Rongwu Xu,Zhixuan Fang
2024-01-21
Abstract:Cloud deep learning platforms provide cost-effective deep neural network (DNN) training for customers who lack computation resources. However, cloud systems are often untrustworthy and vulnerable to attackers, leading to growing concerns about model privacy. Recently, researchers have sought to protect data privacy in deep learning by leveraging CPU trusted execution environments (TEEs), which minimize the use of cryptography, but existing works failed to simultaneously utilize the computational resources of GPUs to assist in training and prevent model leakage. This paper presents Tempo, the first cloud-based deep learning system that cooperates with TEE and distributed GPUs for efficient DNN training with model confidentiality preserved. To tackle the challenge of preserving privacy while offloading linear algebraic operations from TEE to GPUs for efficient batch computation, we introduce a customized permutation-based obfuscation algorithm to blind both inputs and model parameters. An optimization mechanism that reduces encryption operations is proposed for faster weight updates during backpropagation to speed up training. We implement Tempo and evaluate it with both training and inference for two prevalent DNNs. Empirical results indicate that Tempo outperforms baselines and offers sufficient privacy protection.
Cryptography and Security,Machine Learning
What problem does this paper attempt to address?

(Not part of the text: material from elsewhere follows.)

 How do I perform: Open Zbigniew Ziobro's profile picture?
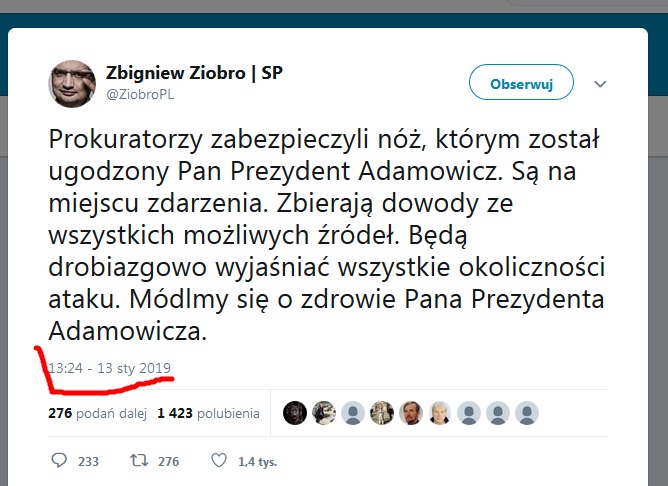pos(72,83)
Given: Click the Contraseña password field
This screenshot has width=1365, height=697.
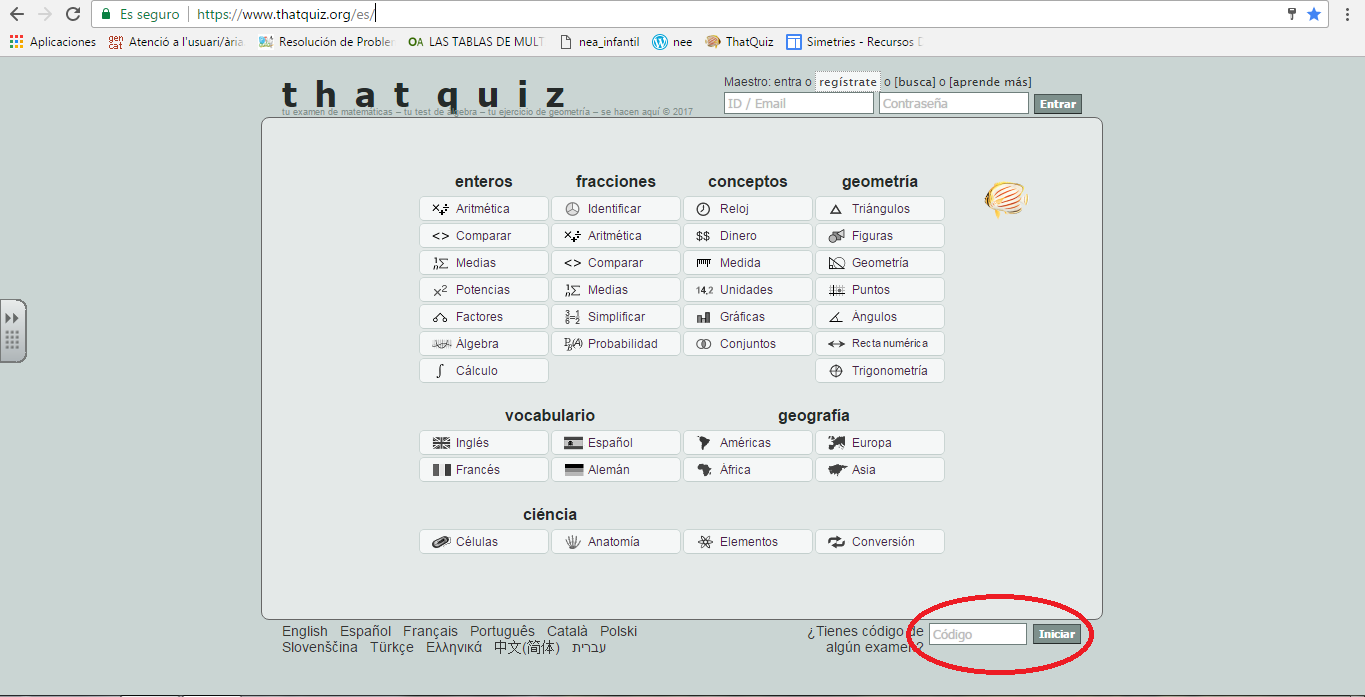Looking at the screenshot, I should (953, 104).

### Problems the Paper Attempts to Solve This paper aims to address the issue of data privacy protection during deep neural network (DNN) training on cloud platforms. Specifically, the paper proposes a system called **Tempo**, which can efficiently perform DNN training using cloud computing resources while ensuring the privacy of both the model and the input data. #### Main Issues 1. **Input Privacy Protection**: Users want to train models on cloud platforms without revealing their training data. 2. **Model Privacy Protection**: The trained models have commercial value, and users do not want these models to be accessed by third parties. #### Current Research and Contributions Existing research mainly focuses on using Trusted Execution Environments (TEE) to protect data privacy, but these methods often fail to fully utilize the computational resources of GPUs, leading to inefficient training. To address this, the paper proposes a new framework that combines TEE and distributed GPUs, ensuring both privacy and improved training speed. #### Key Technologies - **MM-obfuscation Algorithm**: A permutation-based obfuscation algorithm that can protect both model parameters and input data, reducing the overhead caused by encryption operations. - **Distributed Training Strategy**: Combines data parallelism, tensor parallelism, and pipeline parallelism to optimize encryption and communication costs during distributed training. Through these technological innovations, Tempo achieves efficient privacy-preserving DNN training and demonstrates superior performance in experiments.